Temos que lembrar que não sabemos o sofrimento alheio, e o quanto uma pessoa ser entendida do gênero que ela é, é importante, ela usando ou não o que a sociedade entende como sendo marcadores de gênero.
Em qualquer dos casos, exigir uma passabilidade, ou impedir uma passabilidade, é problemático, por isso, esse assunto não deveria ser usado como arma contra uma pessoa.
A passabilidade de gênero é uma forma válida das pessoas trans binárias forçarem a sociedade as entender em seu gênero, mas ela não é de forma alguma obrigatória!
A passabilidade de gênero em uma pessoa não binária não invalida seu gênero não binário! (Até porque com o apagamento histórico desses gêneros, não se tem uma cultura não binária forte que consiga informar como expressar esses gêneros)

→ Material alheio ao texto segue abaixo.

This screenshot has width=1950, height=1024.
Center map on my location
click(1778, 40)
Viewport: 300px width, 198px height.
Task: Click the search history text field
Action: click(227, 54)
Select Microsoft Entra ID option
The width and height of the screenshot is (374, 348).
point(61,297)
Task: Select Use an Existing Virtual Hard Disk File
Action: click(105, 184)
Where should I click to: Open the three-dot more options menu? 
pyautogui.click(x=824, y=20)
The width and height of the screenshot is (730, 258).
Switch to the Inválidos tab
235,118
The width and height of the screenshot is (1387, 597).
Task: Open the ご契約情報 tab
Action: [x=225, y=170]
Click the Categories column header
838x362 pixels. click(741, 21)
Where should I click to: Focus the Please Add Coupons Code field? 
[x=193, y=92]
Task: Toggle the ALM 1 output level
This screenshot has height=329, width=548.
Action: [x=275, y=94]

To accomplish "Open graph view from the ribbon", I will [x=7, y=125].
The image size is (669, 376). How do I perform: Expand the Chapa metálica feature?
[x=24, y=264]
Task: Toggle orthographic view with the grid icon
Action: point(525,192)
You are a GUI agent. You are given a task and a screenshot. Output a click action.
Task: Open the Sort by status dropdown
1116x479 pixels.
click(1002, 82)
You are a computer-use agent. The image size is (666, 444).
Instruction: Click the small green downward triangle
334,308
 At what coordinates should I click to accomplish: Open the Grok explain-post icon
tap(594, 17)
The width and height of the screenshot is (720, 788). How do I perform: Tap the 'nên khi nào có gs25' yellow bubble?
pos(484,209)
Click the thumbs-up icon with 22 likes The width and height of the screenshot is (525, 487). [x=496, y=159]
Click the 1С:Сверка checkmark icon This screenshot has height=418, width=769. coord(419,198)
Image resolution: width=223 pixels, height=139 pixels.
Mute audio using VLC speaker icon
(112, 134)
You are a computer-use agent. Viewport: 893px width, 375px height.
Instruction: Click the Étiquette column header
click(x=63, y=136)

A leitura que a sociedade faz de uma pessoa, a não ser que seja forçada pelo desejo da própria pessoa, não deve ser utilizada como régua para medir até onde ela pode ir, o que ela pode ser ou não ser.
Contudo, algumas ressalvas podem ser feitas.
Os movimentos organizados, e os militantes, simplesmente não podem ignorar a materialidade, pois a materialidade é usada constantemente contra as pessoas, para subjugar e controlar. Além disso, a materialidade é, atualmente, a única forma de fazer a sociedade ler as pessoas em seus gêneros, incluindo, e além, dos já falados gêneros impostos, e isso é importantíssimo, para ressignificar o que é ser homem e mulher. A mulher que sente orgulho de ser mulher mesmo com toda opressão é uma protagonista extremamente empoderara na luta contra o machismo, da mesma forma que um gay orgulhoso de sua sexualidade é para a homofobia, e uma travesti orgulhosa de seu gênero é para a transfobia.
A materialidade da sociedade precisa ser usada a favor dos oprimidos, e não devemos deixar mais ela ser usada contra essas pessoas, sem que isso impeça que as pessoas abandonem seus gêneros impostos e assumam livremente seus gêneros.
As pessoas devem ter em mente sua leitura de gênero quando pautarem sua militância, por exemplo, uma pessoa que foi imposta o gênero homem quando nasceu, que se assumiu pessoa não binária, mas que permanece predominantemente no espectro masculino quando de sua expressão de gênero e sua consequente leitura, essa pessoa não foi e não é alvo objetivo do machismo, mesmo se assumindo pessoa trans, portanto não deveria tentar se incluir em movimentos que lutam contra o machismo, como protagonista, mas sim como aliado.